Unfortunately, the stronger Pound has knocked the Euro back to 83p from 83.33p a week ago and although German cull sow prices have held at similar levels the market is showing some signs of weakness, which is a worry at a time when cull values should be going up and not down.

As a result most culls have been traded between 74p – 78p/kg, but due to more herds being culled much higher numbers are coming forward for slaughter.

The 7kg AHDB weaner price has not been published this week but those producers with weaner contracts tied to the SPP should be receiving a higher price than previously, but finishers are also reflecting on the losses they are suffering throughout the pig fattening process.Soaring feed prices continue to be the main talking point and there are no signs of the war and carnage being caused in Ukraine coming to an end.

Uncertainty over Russian and Ukraine import and export activity is continuing to destabilise the market with the result that UK feed wheat traded at £328/t for May delivery and £292/t for September. The UK average ex farm feed wheat price remains at £299.50/t and barley has almost overtaken wheat with feed barley for May delivery quoted at £319/t.

Protein values are still eye wateringly high with Hipro soya meal for May delivery at £484/t and rapeseed at £404/t for May.

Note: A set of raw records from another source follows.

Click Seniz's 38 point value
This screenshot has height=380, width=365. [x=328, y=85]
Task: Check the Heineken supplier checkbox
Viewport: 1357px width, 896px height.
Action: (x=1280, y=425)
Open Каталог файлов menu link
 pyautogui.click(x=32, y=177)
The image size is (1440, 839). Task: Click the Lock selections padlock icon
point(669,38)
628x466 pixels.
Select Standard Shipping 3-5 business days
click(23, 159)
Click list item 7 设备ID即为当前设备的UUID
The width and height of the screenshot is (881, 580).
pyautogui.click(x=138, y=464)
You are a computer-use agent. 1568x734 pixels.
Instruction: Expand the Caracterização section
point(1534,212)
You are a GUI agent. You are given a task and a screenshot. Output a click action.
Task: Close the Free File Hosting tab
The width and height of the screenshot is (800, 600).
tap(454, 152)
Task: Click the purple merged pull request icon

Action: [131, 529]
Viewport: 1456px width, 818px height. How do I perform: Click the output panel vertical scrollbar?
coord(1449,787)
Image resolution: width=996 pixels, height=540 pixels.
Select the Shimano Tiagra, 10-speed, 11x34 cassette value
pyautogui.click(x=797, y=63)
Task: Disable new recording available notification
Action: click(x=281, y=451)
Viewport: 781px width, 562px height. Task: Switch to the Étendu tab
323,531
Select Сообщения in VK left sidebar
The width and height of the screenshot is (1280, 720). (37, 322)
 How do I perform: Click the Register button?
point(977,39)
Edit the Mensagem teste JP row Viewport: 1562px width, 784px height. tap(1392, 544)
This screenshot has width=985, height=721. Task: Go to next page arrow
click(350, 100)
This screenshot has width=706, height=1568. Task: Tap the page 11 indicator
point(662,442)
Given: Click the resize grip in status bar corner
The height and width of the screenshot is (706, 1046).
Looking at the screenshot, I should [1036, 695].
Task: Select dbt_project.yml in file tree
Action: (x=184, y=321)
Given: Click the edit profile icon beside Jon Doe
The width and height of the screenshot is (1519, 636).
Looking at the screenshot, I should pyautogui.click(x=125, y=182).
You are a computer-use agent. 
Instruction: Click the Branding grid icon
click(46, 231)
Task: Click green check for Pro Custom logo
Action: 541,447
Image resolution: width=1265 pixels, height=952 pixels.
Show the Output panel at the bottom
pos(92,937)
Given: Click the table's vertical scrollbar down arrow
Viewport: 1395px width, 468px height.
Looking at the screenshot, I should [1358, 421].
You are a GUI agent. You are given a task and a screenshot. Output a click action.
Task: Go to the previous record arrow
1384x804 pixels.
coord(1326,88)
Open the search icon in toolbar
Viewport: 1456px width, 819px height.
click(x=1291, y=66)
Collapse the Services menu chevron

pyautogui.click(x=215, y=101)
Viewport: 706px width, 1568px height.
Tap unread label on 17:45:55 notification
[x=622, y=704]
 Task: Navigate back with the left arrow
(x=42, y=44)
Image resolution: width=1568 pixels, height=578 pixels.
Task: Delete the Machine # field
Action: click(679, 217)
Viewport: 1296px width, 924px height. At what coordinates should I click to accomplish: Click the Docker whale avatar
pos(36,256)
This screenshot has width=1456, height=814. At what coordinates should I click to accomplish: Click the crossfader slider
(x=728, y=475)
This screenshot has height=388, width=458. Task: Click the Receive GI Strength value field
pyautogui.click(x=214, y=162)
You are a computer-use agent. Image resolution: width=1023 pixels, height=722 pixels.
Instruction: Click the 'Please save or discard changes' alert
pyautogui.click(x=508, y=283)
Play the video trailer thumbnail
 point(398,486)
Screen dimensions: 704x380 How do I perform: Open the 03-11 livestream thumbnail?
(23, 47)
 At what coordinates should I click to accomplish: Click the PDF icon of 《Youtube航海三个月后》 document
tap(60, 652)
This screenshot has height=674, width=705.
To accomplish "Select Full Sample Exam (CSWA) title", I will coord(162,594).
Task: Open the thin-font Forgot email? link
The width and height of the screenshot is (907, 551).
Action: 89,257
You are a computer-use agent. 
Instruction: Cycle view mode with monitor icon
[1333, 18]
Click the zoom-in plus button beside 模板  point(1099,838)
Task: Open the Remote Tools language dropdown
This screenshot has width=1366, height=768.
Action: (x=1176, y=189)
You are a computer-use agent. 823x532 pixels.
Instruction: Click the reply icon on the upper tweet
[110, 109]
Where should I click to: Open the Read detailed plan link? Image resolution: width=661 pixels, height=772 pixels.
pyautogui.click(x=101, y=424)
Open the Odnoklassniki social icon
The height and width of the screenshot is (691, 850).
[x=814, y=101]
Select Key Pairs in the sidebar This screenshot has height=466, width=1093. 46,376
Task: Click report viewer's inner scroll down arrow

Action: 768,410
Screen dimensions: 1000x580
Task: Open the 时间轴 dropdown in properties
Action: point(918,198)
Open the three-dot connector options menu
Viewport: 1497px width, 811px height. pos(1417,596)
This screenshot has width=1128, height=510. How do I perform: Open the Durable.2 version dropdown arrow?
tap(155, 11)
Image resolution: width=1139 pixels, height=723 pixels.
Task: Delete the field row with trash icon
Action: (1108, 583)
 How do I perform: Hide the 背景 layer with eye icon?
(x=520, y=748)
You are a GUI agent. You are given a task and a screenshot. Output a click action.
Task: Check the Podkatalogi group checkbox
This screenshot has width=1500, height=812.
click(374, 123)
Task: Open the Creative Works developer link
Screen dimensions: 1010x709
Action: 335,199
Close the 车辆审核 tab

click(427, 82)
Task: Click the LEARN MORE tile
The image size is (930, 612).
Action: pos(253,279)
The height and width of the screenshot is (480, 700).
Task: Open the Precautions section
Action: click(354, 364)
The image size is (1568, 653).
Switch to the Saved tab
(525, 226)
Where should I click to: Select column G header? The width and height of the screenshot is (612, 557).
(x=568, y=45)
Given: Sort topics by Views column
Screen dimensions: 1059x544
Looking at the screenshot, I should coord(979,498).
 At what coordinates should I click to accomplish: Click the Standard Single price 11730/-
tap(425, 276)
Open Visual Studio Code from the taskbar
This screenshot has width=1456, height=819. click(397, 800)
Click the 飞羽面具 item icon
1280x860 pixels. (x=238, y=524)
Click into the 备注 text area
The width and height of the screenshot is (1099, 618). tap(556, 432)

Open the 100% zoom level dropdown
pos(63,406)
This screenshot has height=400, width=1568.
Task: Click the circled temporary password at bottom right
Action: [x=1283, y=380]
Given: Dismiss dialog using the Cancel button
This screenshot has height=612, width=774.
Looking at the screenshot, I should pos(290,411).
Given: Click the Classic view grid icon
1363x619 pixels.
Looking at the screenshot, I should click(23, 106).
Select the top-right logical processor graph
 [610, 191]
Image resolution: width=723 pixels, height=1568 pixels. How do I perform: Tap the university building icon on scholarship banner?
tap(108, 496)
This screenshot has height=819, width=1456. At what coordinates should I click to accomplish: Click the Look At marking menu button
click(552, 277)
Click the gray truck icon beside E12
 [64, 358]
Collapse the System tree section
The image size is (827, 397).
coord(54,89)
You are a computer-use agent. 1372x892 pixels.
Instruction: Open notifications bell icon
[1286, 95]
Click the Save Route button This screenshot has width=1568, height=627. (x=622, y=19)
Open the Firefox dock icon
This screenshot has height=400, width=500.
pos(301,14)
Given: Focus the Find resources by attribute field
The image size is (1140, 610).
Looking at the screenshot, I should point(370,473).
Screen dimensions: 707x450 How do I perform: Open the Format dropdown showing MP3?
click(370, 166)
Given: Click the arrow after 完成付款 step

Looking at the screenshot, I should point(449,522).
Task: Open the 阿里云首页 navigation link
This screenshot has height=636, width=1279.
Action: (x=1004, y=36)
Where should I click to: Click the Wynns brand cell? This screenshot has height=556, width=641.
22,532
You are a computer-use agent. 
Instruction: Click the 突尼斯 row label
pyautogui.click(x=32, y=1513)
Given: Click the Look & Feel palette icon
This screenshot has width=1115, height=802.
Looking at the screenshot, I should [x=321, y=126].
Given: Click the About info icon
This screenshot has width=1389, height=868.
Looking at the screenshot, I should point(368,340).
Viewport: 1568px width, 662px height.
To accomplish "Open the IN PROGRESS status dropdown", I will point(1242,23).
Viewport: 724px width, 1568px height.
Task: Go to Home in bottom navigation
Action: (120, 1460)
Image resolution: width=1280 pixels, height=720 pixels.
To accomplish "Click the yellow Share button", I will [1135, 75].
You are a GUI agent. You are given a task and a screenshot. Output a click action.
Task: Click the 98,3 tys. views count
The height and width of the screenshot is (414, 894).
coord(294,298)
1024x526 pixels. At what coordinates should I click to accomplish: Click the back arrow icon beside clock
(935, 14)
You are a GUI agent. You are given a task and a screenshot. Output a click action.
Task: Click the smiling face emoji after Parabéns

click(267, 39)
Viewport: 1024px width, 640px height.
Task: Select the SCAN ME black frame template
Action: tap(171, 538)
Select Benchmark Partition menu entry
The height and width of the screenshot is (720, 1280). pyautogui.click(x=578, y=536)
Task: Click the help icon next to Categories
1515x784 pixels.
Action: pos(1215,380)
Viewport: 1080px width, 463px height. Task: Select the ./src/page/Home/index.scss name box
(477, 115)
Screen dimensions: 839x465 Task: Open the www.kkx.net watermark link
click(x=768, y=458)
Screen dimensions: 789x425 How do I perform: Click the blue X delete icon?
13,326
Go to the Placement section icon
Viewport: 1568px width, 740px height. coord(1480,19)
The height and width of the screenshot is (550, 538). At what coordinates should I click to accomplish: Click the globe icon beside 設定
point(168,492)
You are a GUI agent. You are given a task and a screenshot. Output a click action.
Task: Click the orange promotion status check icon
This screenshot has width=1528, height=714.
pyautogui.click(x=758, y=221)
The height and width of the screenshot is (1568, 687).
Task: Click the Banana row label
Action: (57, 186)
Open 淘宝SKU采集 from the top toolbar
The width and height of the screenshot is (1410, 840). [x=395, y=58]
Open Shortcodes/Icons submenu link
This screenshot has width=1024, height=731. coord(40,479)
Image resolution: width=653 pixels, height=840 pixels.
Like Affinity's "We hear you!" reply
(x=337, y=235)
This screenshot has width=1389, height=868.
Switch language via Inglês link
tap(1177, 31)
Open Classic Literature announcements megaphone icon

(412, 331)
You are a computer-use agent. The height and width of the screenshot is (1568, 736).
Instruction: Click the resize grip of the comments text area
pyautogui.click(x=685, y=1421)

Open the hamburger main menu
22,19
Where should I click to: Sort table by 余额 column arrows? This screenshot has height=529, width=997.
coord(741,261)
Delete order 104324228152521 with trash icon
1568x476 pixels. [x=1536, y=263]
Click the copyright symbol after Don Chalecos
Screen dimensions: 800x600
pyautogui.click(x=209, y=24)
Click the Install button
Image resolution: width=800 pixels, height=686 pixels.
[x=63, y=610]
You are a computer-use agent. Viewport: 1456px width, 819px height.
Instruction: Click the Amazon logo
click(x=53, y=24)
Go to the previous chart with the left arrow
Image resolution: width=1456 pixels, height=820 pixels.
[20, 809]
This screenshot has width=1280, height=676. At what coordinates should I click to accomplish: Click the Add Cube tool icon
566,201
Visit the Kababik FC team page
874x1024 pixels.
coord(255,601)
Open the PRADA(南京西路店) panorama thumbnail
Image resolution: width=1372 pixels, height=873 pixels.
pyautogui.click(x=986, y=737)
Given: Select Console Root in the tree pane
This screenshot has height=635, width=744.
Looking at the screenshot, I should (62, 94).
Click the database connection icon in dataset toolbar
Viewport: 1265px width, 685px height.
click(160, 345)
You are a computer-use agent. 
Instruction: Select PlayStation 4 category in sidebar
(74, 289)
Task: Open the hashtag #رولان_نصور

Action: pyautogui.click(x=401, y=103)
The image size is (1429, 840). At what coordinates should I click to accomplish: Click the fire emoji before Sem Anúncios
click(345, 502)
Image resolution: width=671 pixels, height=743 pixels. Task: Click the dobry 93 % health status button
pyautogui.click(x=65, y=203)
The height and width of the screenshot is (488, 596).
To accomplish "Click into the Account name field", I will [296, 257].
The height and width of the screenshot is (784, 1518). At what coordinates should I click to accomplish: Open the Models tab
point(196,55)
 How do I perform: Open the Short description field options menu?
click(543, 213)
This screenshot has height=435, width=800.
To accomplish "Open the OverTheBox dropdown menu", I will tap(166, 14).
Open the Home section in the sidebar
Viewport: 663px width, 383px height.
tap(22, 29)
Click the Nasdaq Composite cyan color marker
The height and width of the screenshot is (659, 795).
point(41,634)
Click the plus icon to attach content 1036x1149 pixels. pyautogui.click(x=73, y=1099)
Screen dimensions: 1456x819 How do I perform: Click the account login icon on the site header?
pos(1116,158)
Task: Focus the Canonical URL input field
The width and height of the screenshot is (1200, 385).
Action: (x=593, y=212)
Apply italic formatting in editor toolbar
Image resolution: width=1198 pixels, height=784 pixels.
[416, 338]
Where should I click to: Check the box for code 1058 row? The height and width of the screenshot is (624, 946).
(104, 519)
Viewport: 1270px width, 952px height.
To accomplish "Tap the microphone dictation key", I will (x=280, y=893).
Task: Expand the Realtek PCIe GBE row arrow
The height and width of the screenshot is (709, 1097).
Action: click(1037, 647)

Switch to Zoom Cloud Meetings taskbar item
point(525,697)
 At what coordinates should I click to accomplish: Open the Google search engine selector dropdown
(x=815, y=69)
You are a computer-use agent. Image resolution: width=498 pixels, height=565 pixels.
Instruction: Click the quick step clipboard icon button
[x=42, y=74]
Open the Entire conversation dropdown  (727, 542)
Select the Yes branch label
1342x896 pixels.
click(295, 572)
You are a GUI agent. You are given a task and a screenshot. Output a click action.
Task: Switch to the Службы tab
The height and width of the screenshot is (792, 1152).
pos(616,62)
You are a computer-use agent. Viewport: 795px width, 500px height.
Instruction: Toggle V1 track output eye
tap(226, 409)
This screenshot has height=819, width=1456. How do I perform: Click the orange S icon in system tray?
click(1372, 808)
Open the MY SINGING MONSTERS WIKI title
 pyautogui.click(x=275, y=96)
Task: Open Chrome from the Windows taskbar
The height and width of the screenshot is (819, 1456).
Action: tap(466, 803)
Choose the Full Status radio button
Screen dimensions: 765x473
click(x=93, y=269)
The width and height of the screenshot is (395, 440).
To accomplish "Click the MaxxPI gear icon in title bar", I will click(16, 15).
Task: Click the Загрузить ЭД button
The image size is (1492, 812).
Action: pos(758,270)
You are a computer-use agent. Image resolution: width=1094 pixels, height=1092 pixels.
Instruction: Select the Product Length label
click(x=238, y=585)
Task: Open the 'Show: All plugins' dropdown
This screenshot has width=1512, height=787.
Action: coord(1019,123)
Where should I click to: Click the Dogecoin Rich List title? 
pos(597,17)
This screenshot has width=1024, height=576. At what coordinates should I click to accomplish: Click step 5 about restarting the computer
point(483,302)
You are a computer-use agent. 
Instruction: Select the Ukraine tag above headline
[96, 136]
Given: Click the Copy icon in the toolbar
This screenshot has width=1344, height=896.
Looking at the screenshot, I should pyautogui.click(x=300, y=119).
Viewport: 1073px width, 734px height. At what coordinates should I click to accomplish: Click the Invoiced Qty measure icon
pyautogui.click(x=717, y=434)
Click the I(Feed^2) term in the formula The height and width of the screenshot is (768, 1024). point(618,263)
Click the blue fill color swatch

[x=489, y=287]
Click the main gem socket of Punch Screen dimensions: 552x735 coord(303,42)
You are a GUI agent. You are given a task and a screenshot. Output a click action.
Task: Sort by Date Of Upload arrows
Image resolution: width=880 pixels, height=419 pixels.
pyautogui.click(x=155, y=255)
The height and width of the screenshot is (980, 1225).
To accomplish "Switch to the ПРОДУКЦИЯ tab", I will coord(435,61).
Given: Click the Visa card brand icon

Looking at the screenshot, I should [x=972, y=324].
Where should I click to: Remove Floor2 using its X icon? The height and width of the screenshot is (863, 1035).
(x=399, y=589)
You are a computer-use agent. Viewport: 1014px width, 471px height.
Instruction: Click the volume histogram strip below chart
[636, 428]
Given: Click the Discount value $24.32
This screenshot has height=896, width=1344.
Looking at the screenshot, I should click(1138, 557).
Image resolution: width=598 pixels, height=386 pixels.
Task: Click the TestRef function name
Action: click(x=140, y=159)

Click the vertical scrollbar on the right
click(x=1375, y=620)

And finally, recent reports are indicating that some producers could be losing as much as £61 per pig at a time when production costs have risen above £2/kg.

Unfortunately, unless there is some form of ceasefire in Ukraine and import/export links can be opened up for fertiliser, grain and proteins it is difficult to see how pig producers can be back in the black for at least another six months.

At the same time finished pig deadweight prices need to exceed £2.20/kg to give producers any real chance of survival. This underlines the old saying that ‘you have got to give if you want to gather’, but currently pig producers are continuing to get a financial and mental battering in these challenging times.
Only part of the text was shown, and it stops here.